Light drives the migration of charge carriers (e-, h+) at the juncture between semiconductors with mismatched crystal lattices. Background image shows the bilayer in atomic-scale resolution. Credit: Oak Ridge National Laboratory, U.S. Dept. of Energy

It's not easy to make two two-dimensional semiconductors stick together if they have large “lattice misfits”—that is, if the layers of crystalline materials are too differently shaped to form strong bonds. A U.S.-based research team has figured out how to stack such mismatched monolayers to create useful heterostructures (Sci. Advances, doi:10.1126/sciadv.1501882).
 
Specifically, the researchers stacked two atomically thin layers of gallium selenide (GaSe) and molybdenum diselenide (MoSe2), which together formed a p-n junction that produces a strong, gate-tunable photovoltaic response. This kind of stack could be used to make devices ranging from field-effect transistors to solar cells.
 
The scientists at Oak Ridge National Laboratory (Tennessee) wanted to build layers of two different kinds of chalcogenides, semiconductors that combine an atom of a metal or transition metal with one or two atoms of group 16 of the periodic table (sulfur, selenium or tellurium). Conventional stacking of chalcogenides with different lattice structures often introduces unwanted contamination at the interfaces. The two substances studied here, the p-type GaSe and the n-type MoSe2, have a lattice mismatch of about 13 percent.
 
The team used chemical vapor deposition to layer MoSe2 on a quartz substrate and then grew GaSe on top of the other chalcogenide via vapor-phase deposition.

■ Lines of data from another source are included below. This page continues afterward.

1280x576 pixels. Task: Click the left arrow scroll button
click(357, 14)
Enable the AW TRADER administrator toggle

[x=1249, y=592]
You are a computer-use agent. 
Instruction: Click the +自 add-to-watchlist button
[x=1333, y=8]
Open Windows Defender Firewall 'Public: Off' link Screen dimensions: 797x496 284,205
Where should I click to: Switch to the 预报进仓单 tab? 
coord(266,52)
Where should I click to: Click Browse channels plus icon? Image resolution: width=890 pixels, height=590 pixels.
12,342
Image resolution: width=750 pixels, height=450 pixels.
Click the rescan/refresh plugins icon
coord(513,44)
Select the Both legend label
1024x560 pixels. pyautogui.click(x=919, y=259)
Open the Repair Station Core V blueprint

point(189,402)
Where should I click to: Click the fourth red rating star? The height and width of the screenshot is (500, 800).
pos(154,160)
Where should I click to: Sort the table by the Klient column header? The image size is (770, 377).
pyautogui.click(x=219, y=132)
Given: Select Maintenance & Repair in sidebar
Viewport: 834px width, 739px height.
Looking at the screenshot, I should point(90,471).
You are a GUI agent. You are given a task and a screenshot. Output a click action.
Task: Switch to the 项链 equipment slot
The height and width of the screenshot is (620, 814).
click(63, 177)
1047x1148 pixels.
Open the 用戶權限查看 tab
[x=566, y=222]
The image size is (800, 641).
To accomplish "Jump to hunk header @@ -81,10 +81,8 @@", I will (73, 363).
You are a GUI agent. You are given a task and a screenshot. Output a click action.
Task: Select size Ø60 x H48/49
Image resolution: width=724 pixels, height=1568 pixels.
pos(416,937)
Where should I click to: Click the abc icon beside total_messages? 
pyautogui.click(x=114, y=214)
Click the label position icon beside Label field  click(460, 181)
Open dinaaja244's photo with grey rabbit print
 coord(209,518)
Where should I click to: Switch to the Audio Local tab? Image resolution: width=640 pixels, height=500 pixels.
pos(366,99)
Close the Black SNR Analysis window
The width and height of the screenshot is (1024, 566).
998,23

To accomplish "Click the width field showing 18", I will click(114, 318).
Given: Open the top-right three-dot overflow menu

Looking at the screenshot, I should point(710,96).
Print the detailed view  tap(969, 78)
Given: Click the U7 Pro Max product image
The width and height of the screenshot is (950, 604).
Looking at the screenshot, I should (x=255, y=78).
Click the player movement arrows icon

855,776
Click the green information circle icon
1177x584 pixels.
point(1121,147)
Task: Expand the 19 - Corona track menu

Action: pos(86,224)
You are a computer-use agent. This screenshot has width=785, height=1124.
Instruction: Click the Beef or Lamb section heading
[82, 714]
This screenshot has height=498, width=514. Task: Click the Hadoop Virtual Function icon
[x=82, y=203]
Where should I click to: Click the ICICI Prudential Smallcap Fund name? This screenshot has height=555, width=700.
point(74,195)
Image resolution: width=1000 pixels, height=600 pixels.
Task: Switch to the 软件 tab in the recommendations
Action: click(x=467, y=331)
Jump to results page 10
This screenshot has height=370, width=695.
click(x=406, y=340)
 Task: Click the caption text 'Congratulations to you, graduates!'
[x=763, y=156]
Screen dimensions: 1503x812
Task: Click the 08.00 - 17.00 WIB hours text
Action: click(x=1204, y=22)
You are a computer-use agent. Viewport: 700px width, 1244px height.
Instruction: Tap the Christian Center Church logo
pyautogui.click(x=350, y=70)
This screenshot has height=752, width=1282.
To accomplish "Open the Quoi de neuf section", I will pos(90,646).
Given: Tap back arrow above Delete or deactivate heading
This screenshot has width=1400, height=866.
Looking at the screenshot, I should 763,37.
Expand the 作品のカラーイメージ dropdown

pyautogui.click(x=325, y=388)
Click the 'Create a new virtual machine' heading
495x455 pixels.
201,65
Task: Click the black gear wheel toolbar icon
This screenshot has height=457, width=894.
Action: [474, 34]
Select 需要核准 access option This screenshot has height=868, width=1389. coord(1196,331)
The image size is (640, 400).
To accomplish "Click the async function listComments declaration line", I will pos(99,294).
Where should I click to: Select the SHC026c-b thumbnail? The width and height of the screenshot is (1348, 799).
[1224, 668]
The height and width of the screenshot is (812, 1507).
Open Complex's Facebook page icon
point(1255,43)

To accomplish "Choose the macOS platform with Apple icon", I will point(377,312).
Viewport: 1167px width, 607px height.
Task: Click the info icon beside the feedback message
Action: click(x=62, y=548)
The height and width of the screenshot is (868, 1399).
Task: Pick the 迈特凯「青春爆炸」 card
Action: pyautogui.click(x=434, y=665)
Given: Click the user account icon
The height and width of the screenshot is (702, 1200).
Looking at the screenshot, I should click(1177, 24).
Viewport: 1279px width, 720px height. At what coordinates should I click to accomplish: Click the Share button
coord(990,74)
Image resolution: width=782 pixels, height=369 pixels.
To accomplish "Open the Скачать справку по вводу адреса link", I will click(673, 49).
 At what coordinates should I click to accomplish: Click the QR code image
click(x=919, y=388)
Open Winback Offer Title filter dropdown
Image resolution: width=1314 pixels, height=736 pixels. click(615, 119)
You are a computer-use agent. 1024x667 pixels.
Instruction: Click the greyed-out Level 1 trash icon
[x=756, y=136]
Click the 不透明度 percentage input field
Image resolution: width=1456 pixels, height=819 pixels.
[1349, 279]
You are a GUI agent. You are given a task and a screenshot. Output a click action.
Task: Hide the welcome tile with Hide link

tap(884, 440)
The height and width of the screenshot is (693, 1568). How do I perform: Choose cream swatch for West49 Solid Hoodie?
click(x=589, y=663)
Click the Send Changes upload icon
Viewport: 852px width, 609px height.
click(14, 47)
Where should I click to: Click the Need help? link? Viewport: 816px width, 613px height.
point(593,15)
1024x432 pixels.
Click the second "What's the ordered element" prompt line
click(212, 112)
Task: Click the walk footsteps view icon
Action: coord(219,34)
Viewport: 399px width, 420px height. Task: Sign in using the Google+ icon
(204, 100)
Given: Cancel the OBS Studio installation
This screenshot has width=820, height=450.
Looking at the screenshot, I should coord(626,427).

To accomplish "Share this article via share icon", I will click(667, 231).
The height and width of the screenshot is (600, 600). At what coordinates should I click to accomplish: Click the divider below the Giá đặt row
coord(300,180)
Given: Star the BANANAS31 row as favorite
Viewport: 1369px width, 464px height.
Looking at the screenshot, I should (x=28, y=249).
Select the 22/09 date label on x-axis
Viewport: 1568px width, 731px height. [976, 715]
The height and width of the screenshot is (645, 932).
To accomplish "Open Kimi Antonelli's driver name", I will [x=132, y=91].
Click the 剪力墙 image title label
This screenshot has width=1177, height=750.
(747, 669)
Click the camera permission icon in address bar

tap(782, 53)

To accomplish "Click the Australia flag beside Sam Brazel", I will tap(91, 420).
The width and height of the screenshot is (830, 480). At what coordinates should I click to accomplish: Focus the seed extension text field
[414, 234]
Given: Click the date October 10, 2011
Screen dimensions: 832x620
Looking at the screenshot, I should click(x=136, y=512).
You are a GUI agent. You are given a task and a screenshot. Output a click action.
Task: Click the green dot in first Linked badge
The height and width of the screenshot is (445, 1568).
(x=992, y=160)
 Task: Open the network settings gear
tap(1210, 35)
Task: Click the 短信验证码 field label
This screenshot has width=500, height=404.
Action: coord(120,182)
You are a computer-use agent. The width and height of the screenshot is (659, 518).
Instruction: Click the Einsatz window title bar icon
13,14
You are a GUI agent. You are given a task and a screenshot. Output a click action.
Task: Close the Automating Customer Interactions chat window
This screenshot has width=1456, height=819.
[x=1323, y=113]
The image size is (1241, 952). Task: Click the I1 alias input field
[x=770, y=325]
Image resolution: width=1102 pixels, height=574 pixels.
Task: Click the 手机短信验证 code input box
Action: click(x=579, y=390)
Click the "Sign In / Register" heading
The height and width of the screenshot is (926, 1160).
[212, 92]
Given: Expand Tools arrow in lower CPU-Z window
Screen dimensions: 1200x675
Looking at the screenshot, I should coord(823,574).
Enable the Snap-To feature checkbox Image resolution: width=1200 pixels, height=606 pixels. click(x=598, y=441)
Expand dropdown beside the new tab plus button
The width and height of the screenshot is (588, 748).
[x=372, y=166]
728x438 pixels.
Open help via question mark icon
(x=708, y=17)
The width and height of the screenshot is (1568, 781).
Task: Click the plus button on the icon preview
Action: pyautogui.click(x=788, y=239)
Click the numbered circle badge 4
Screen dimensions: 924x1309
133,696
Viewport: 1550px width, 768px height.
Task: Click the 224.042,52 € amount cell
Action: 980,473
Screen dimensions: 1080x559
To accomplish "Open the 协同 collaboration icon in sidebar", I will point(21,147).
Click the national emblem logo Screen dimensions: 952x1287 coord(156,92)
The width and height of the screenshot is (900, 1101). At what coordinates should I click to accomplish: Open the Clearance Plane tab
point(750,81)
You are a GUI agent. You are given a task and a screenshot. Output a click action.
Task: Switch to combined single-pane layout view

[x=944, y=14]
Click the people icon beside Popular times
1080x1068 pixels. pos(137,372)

Repeating Moiré patterns, seen under the electron microscope, revealed that the two dissimilar materials had settled into a long-range atomic order.
 
Photovoltaic cells that rely on this semiconductor stack might have rather low efficiency, but the scientists suggest that optimizing the growth conditions under which the GaSe is deposited might produce higher-quality layers of that material, helping to boost efficiency.
 
Researchers at Vanderbilt University and the University of Utah also contributed to the study.